課題指示 1: 文字列「Zaměstnanci」を含む行をエントリからすべて抽出し、一字も変えずに書き写せ。

本文:
************
闇雲さを思い出せと更にブレアードが追い討ちをかける。
そこで、もう一度信じて説得してみると拓人。 シャークも説得すると決意するのだが・・・。


<コスモカプセル争奪の真意>

やはり拒絶されてしまう拓人。 シャークはやはり前提条件を繰り返すのみだった。
それに業を煮やした拓人は、それなら12個集めてコスモカプセルが消滅するように願えばいいじゃんと閃く。
脳裏にはサンダーラがかつてつぶやいた、コスモカプセルなんかがあるから争いが終わらないという言葉が蘇っていた。
願いが叶うという都合のいいものがある限り戦いは終わらないのだから。


拓人の言葉は、一同の表情を強張らせる。
レミーは言う。私たちは元からそのつもりでやってきたのだと。
元々の使命はそれだったとケインが告げる。
今の今まで黙っていたことに憤慨する拓人だが、それを最初の時点で言った所で理解したのか?とアドが返す。

だが、その願いをコスモカプセルがかなえるのかは判らない。それでも誰かがやるしかないとシャーク。
だからこそ三将軍を説得して手持ちのコスモカプセルを貰えばいいじゃないかと拓人は食い下がるのだが
ネオデスカル側の狙いもわからない以上、勝手な行動は許さないとシャークは返す。


安藤家ガレージでは、拓人がなおも憮然とした態度。
チームとして纏まることを優先しているアドに対して八つ当たりする拓人を追うレミー。
************
入力データ:
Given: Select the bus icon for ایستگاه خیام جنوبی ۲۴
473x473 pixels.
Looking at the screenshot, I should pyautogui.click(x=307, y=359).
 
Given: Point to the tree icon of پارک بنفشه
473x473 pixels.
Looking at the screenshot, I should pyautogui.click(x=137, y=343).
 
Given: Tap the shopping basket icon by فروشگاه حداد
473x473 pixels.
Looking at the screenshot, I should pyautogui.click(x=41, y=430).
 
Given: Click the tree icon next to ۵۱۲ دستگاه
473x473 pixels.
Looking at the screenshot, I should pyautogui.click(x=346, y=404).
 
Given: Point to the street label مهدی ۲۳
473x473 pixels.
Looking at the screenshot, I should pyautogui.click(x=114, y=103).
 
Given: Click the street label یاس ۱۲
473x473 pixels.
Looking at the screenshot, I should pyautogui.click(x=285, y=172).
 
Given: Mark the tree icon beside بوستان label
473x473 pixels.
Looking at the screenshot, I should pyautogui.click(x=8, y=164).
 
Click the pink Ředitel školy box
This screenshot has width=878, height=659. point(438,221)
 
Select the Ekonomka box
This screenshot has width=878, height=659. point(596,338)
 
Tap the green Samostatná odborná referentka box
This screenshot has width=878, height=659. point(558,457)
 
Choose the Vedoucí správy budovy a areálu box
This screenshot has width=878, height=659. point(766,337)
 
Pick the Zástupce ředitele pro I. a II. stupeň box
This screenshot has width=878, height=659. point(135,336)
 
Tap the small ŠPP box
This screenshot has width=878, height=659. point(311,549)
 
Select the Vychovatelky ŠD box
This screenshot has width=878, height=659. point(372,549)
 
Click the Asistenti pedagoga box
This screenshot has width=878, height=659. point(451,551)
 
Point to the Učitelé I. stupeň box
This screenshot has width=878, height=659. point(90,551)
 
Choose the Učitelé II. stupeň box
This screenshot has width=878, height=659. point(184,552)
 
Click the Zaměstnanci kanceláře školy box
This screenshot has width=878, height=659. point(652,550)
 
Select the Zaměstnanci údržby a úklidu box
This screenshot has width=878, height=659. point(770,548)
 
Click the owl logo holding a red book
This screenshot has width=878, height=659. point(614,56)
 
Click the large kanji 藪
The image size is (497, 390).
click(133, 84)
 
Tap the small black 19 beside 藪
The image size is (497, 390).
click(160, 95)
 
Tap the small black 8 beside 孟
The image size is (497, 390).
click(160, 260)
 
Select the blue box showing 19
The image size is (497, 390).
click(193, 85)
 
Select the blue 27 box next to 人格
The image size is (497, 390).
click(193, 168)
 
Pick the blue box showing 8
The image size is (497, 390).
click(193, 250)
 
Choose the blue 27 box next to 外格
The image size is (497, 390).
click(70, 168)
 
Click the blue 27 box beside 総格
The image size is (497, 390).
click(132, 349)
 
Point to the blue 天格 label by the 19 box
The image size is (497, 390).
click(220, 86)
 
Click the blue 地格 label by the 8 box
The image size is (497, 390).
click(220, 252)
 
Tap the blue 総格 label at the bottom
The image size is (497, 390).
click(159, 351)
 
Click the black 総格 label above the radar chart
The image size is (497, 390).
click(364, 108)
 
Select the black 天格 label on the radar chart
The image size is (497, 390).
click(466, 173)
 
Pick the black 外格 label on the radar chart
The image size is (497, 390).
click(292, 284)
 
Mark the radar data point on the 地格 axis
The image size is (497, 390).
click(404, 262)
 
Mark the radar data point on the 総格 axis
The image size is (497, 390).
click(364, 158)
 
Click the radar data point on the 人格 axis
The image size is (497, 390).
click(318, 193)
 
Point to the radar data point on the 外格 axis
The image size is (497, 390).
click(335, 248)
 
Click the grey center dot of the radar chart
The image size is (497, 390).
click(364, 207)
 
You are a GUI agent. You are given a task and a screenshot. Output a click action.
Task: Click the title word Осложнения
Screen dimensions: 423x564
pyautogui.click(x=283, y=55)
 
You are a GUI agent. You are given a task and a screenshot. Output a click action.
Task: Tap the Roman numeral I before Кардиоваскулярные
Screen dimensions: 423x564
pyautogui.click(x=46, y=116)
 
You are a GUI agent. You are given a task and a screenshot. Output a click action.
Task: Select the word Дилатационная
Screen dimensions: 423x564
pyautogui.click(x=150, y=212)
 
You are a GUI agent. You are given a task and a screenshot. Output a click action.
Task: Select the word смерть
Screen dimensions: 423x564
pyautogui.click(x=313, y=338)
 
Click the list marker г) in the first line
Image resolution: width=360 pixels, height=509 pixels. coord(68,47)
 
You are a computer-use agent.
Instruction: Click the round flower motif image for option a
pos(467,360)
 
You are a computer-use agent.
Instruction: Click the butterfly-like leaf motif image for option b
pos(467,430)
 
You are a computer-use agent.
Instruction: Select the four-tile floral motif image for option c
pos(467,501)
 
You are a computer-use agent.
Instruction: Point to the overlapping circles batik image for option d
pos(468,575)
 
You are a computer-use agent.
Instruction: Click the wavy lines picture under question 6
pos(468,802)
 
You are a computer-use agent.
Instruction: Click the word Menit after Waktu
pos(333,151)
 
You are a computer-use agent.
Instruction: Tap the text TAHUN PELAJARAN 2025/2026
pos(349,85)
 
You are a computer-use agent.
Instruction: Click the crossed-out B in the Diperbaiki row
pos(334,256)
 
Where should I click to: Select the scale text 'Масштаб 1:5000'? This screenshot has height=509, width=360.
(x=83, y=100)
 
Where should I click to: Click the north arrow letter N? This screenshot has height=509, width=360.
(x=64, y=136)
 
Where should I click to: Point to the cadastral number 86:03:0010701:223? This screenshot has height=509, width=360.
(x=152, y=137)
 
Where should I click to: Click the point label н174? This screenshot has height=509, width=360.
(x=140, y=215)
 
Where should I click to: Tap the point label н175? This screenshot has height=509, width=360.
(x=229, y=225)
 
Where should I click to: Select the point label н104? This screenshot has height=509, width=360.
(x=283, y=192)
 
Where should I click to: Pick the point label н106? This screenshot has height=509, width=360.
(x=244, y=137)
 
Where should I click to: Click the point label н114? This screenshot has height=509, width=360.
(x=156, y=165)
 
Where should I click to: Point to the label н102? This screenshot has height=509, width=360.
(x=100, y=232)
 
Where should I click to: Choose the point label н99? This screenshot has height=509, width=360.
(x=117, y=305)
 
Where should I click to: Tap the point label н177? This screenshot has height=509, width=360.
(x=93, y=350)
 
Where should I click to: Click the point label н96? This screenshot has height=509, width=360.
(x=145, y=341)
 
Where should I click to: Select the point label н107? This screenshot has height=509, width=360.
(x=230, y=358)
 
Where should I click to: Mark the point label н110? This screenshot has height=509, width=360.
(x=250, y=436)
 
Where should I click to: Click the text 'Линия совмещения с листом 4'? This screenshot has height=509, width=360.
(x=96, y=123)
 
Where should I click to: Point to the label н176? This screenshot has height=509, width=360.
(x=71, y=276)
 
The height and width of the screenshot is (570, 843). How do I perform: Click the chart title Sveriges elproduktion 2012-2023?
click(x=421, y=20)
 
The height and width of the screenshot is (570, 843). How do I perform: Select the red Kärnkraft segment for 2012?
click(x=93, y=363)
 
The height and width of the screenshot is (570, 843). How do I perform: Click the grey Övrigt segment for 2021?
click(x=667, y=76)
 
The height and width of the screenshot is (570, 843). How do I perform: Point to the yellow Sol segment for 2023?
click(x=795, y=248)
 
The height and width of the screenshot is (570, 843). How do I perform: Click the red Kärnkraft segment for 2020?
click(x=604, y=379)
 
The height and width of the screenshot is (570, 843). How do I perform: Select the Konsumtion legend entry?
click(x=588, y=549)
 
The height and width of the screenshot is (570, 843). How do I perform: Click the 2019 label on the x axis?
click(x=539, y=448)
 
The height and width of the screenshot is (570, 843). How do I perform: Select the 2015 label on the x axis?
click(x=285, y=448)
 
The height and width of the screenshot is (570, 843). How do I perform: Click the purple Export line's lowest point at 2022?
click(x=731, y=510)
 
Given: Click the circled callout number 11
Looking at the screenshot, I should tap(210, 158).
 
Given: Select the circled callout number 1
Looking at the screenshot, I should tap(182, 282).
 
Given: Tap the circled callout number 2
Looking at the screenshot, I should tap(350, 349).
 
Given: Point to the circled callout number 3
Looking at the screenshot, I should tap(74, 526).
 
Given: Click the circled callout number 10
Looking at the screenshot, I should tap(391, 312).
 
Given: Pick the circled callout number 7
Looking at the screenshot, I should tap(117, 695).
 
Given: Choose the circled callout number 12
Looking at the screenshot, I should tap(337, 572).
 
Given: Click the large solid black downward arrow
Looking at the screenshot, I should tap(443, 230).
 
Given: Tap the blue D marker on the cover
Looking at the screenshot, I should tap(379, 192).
************
課題指示 2: 本文のうち「拓人の言葉は、一同の」で始まる段落を、主要な事実を落とさずに箇条書きへ書き換えよ。

解答 1:
Click the Zaměstnanci kanceláře školy box
Select the Zaměstnanci údržby a úklidu box

解答 2:
- 拓人の言葉で一同の表情が強張る。
- レミーは、自分たちは元からそのつもりでやってきたと言う。
- ケインは、元々の使命はそれだったと告げる。
- 拓人は今まで黙っていたことに憤慨する。
- アドは、最初の時点で言っても理解したのかと返す。